WHAT TO DO
Reproduce the material below verbatim, line for line, without altering any character.
※
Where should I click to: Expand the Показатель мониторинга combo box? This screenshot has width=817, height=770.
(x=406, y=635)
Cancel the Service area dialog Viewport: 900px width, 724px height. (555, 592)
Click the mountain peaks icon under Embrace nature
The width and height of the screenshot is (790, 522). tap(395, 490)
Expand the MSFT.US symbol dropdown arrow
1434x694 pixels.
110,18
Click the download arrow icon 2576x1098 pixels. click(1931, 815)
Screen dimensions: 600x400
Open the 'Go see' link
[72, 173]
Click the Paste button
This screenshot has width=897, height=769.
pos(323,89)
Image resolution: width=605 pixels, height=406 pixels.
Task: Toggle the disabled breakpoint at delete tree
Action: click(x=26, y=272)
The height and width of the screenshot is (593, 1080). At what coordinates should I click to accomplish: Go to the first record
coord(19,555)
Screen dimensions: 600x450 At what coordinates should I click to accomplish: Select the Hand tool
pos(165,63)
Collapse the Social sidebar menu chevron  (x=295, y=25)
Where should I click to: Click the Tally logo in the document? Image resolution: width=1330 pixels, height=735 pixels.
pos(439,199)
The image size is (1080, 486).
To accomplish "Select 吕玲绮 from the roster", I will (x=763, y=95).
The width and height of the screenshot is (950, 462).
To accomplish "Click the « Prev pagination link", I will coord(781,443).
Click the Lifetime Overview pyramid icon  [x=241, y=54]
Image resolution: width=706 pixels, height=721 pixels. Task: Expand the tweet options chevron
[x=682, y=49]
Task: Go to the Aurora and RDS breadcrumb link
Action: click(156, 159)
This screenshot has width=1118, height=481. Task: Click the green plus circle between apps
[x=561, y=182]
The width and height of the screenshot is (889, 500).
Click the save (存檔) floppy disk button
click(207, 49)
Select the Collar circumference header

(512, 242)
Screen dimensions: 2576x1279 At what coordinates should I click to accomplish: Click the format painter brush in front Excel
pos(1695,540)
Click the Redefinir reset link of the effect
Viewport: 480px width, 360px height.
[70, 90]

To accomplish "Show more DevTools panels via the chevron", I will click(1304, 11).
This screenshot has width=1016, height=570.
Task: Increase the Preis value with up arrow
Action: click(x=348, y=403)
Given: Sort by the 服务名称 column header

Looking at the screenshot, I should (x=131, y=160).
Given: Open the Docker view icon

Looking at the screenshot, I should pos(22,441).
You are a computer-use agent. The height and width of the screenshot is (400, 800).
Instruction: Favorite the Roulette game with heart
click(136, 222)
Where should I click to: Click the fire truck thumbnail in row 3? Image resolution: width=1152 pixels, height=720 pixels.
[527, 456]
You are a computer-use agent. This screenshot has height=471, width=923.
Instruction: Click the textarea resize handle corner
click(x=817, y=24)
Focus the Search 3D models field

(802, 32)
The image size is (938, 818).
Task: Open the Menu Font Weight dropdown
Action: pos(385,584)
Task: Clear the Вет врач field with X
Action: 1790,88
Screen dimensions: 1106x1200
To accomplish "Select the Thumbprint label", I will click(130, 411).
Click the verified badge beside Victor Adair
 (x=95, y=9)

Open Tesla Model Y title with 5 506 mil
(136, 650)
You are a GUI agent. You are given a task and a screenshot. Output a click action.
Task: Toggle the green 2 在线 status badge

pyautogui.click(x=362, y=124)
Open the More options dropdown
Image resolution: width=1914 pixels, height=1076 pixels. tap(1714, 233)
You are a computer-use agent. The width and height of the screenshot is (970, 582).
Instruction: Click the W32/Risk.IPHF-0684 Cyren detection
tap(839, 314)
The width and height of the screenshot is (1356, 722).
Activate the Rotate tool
※
EXERCISE SOLUTION
Where should I click to: Expand the Показатель мониторинга combo box? This screenshot has width=817, height=770.
(x=406, y=635)
Cancel the Service area dialog Viewport: 900px width, 724px height. (555, 592)
Click the mountain peaks icon under Embrace nature
The width and height of the screenshot is (790, 522). tap(395, 490)
Expand the MSFT.US symbol dropdown arrow
1434x694 pixels.
110,18
Click the download arrow icon 2576x1098 pixels. click(1931, 815)
Screen dimensions: 600x400
Open the 'Go see' link
[72, 173]
Click the Paste button
This screenshot has width=897, height=769.
pos(323,89)
Image resolution: width=605 pixels, height=406 pixels.
Task: Toggle the disabled breakpoint at delete tree
Action: click(x=26, y=272)
The height and width of the screenshot is (593, 1080). At what coordinates should I click to accomplish: Go to the first record
coord(19,555)
Screen dimensions: 600x450 At what coordinates should I click to accomplish: Select the Hand tool
pos(165,63)
Collapse the Social sidebar menu chevron  (x=295, y=25)
Where should I click to: Click the Tally logo in the document? Image resolution: width=1330 pixels, height=735 pixels.
pos(439,199)
The image size is (1080, 486).
To accomplish "Select 吕玲绮 from the roster", I will (x=763, y=95).
The width and height of the screenshot is (950, 462).
To accomplish "Click the « Prev pagination link", I will coord(781,443).
Click the Lifetime Overview pyramid icon  [x=241, y=54]
Image resolution: width=706 pixels, height=721 pixels. Task: Expand the tweet options chevron
[x=682, y=49]
Task: Go to the Aurora and RDS breadcrumb link
Action: click(156, 159)
This screenshot has width=1118, height=481. Task: Click the green plus circle between apps
[x=561, y=182]
The width and height of the screenshot is (889, 500).
Click the save (存檔) floppy disk button
click(207, 49)
Select the Collar circumference header

(512, 242)
Screen dimensions: 2576x1279 At what coordinates should I click to accomplish: Click the format painter brush in front Excel
pos(1695,540)
Click the Redefinir reset link of the effect
Viewport: 480px width, 360px height.
[70, 90]

To accomplish "Show more DevTools panels via the chevron", I will click(1304, 11).
This screenshot has width=1016, height=570.
Task: Increase the Preis value with up arrow
Action: click(x=348, y=403)
Given: Sort by the 服务名称 column header

Looking at the screenshot, I should (x=131, y=160).
Given: Open the Docker view icon

Looking at the screenshot, I should pos(22,441).
You are a computer-use agent. The height and width of the screenshot is (400, 800).
Instruction: Favorite the Roulette game with heart
click(136, 222)
Where should I click to: Click the fire truck thumbnail in row 3? Image resolution: width=1152 pixels, height=720 pixels.
[527, 456]
You are a computer-use agent. This screenshot has height=471, width=923.
Instruction: Click the textarea resize handle corner
click(x=817, y=24)
Focus the Search 3D models field

(802, 32)
The image size is (938, 818).
Task: Open the Menu Font Weight dropdown
Action: pos(385,584)
Task: Clear the Вет врач field with X
Action: 1790,88
Screen dimensions: 1106x1200
To accomplish "Select the Thumbprint label", I will click(130, 411).
Click the verified badge beside Victor Adair
 (x=95, y=9)

Open Tesla Model Y title with 5 506 mil
(136, 650)
You are a GUI agent. You are given a task and a screenshot. Output a click action.
Task: Toggle the green 2 在线 status badge

pyautogui.click(x=362, y=124)
Open the More options dropdown
Image resolution: width=1914 pixels, height=1076 pixels. tap(1714, 233)
You are a computer-use agent. The width and height of the screenshot is (970, 582).
Instruction: Click the W32/Risk.IPHF-0684 Cyren detection
tap(839, 314)
The width and height of the screenshot is (1356, 722).
Activate the Rotate tool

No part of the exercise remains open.